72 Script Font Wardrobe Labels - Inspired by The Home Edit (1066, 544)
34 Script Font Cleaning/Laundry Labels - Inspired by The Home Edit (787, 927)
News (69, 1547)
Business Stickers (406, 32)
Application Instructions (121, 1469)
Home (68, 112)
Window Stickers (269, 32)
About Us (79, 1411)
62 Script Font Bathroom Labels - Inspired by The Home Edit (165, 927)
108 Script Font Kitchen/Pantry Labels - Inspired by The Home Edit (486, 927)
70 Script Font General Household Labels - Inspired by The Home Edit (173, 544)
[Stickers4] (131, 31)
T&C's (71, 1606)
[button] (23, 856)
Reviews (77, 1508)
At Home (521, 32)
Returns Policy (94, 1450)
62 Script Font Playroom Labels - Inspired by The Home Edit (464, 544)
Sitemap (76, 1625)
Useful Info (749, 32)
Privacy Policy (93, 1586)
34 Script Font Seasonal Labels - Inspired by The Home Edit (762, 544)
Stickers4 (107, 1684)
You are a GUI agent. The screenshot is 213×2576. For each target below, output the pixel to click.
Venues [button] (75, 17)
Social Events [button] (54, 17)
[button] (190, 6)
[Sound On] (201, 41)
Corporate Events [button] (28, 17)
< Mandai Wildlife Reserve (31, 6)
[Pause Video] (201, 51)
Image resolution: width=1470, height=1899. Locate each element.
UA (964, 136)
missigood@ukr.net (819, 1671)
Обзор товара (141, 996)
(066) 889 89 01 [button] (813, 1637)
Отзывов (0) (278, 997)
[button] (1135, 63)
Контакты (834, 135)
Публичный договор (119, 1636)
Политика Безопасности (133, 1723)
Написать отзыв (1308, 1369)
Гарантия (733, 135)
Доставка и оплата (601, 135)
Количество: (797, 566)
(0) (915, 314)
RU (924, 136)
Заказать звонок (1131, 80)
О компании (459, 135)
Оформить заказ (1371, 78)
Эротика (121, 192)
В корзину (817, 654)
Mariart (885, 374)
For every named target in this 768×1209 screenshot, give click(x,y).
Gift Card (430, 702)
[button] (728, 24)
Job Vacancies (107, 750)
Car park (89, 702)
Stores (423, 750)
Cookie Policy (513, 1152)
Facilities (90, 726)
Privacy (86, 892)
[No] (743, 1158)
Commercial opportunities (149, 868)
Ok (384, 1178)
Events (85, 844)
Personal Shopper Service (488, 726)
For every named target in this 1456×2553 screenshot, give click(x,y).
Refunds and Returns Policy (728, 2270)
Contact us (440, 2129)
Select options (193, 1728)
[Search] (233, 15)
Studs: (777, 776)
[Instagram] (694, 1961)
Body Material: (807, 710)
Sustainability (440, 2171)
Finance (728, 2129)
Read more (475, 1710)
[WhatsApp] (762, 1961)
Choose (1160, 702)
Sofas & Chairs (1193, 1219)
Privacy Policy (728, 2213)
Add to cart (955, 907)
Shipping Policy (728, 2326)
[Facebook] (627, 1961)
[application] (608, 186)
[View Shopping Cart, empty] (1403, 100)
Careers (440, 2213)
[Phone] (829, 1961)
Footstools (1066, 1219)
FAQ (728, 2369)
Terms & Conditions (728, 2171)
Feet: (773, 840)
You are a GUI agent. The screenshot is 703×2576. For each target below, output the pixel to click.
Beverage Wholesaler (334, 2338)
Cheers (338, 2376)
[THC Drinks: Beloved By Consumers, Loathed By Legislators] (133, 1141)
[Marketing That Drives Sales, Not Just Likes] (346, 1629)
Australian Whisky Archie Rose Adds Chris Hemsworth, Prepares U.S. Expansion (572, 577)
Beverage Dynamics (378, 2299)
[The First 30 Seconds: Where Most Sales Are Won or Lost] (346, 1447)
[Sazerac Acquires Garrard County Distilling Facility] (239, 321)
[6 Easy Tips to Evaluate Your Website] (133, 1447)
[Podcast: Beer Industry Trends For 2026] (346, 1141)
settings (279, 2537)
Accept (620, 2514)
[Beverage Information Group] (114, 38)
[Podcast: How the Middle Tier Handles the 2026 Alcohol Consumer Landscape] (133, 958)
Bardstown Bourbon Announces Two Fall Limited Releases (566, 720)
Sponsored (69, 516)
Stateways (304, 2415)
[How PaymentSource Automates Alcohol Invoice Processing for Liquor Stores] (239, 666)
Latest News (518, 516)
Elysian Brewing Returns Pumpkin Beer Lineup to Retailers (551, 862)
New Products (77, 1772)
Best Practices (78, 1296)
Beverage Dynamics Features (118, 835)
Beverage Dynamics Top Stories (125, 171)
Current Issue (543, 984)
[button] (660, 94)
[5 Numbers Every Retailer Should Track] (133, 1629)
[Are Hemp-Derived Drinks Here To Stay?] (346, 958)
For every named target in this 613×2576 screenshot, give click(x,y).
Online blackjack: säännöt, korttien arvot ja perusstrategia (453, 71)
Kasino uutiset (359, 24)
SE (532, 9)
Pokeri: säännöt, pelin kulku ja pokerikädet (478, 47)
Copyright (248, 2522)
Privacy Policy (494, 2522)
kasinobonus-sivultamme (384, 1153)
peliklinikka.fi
- - -
PROMPT: Transcribe each line above exactly; skip none.

EXERCISE RESULT:
72 Script Font Wardrobe Labels - Inspired by The Home Edit (1066, 544)
34 Script Font Cleaning/Laundry Labels - Inspired by The Home Edit (787, 927)
News (69, 1547)
Business Stickers (406, 32)
Application Instructions (121, 1469)
Home (68, 112)
Window Stickers (269, 32)
About Us (79, 1411)
62 Script Font Bathroom Labels - Inspired by The Home Edit (165, 927)
108 Script Font Kitchen/Pantry Labels - Inspired by The Home Edit (486, 927)
70 Script Font General Household Labels - Inspired by The Home Edit (173, 544)
[Stickers4] (131, 31)
T&C's (71, 1606)
[button] (23, 856)
Reviews (77, 1508)
At Home (521, 32)
Returns Policy (94, 1450)
62 Script Font Playroom Labels - Inspired by The Home Edit (464, 544)
Sitemap (76, 1625)
Useful Info (749, 32)
Privacy Policy (93, 1586)
34 Script Font Seasonal Labels - Inspired by The Home Edit (762, 544)
Stickers4 (107, 1684)
You are a GUI agent. The screenshot is 213×2576. For each target below, output the pixel to click.
Venues [button] (75, 17)
Social Events [button] (54, 17)
[button] (190, 6)
[Sound On] (201, 41)
Corporate Events [button] (28, 17)
< Mandai Wildlife Reserve (31, 6)
[Pause Video] (201, 51)
Image resolution: width=1470, height=1899. Locate each element.
UA (964, 136)
missigood@ukr.net (819, 1671)
Обзор товара (141, 996)
(066) 889 89 01 [button] (813, 1637)
Отзывов (0) (278, 997)
[button] (1135, 63)
Контакты (834, 135)
Публичный договор (119, 1636)
Политика Безопасности (133, 1723)
Написать отзыв (1308, 1369)
Гарантия (733, 135)
Доставка и оплата (601, 135)
Количество: (797, 566)
(0) (915, 314)
RU (924, 136)
Заказать звонок (1131, 80)
О компании (459, 135)
Оформить заказ (1371, 78)
Эротика (121, 192)
В корзину (817, 654)
Mariart (885, 374)
For every named target in this 768×1209 screenshot, give click(x,y).
Gift Card (430, 702)
[button] (728, 24)
Job Vacancies (107, 750)
Car park (89, 702)
Stores (423, 750)
Cookie Policy (513, 1152)
Facilities (90, 726)
Privacy (86, 892)
[No] (743, 1158)
Commercial opportunities (149, 868)
Ok (384, 1178)
Events (85, 844)
Personal Shopper Service (488, 726)
For every named target in this 1456×2553 screenshot, give click(x,y).
Refunds and Returns Policy (728, 2270)
Contact us (440, 2129)
Select options (193, 1728)
[Search] (233, 15)
Studs: (777, 776)
[Instagram] (694, 1961)
Body Material: (807, 710)
Sustainability (440, 2171)
Finance (728, 2129)
Read more (475, 1710)
[WhatsApp] (762, 1961)
Choose (1160, 702)
Sofas & Chairs (1193, 1219)
Privacy Policy (728, 2213)
Add to cart (955, 907)
Shipping Policy (728, 2326)
[Facebook] (627, 1961)
[application] (608, 186)
[View Shopping Cart, empty] (1403, 100)
Careers (440, 2213)
[Phone] (829, 1961)
Footstools (1066, 1219)
FAQ (728, 2369)
Terms & Conditions (728, 2171)
Feet: (773, 840)
You are a GUI agent. The screenshot is 703×2576. For each target below, output the pixel to click.
Beverage Wholesaler (334, 2338)
Cheers (338, 2376)
[THC Drinks: Beloved By Consumers, Loathed By Legislators] (133, 1141)
[Marketing That Drives Sales, Not Just Likes] (346, 1629)
Australian Whisky Archie Rose Adds Chris Hemsworth, Prepares U.S. Expansion (572, 577)
Beverage Dynamics (378, 2299)
[The First 30 Seconds: Where Most Sales Are Won or Lost] (346, 1447)
[Sazerac Acquires Garrard County Distilling Facility] (239, 321)
[6 Easy Tips to Evaluate Your Website] (133, 1447)
[Podcast: Beer Industry Trends For 2026] (346, 1141)
settings (279, 2537)
Accept (620, 2514)
[Beverage Information Group] (114, 38)
[Podcast: How the Middle Tier Handles the 2026 Alcohol Consumer Landscape] (133, 958)
Bardstown Bourbon Announces Two Fall Limited Releases (566, 720)
Sponsored (69, 516)
Stateways (304, 2415)
[How PaymentSource Automates Alcohol Invoice Processing for Liquor Stores] (239, 666)
Latest News (518, 516)
Elysian Brewing Returns Pumpkin Beer Lineup to Retailers (551, 862)
New Products (77, 1772)
Best Practices (78, 1296)
Beverage Dynamics Features (118, 835)
Beverage Dynamics Top Stories (125, 171)
Current Issue (543, 984)
[button] (660, 94)
[5 Numbers Every Retailer Should Track] (133, 1629)
[Are Hemp-Derived Drinks Here To Stay?] (346, 958)
For every named target in this 613×2576 screenshot, give click(x,y).
Online blackjack: säännöt, korttien arvot ja perusstrategia (453, 71)
Kasino uutiset (359, 24)
SE (532, 9)
Pokeri: säännöt, pelin kulku ja pokerikädet (478, 47)
Copyright (248, 2522)
Privacy Policy (494, 2522)
kasinobonus-sivultamme (384, 1153)
peliklinikka.fi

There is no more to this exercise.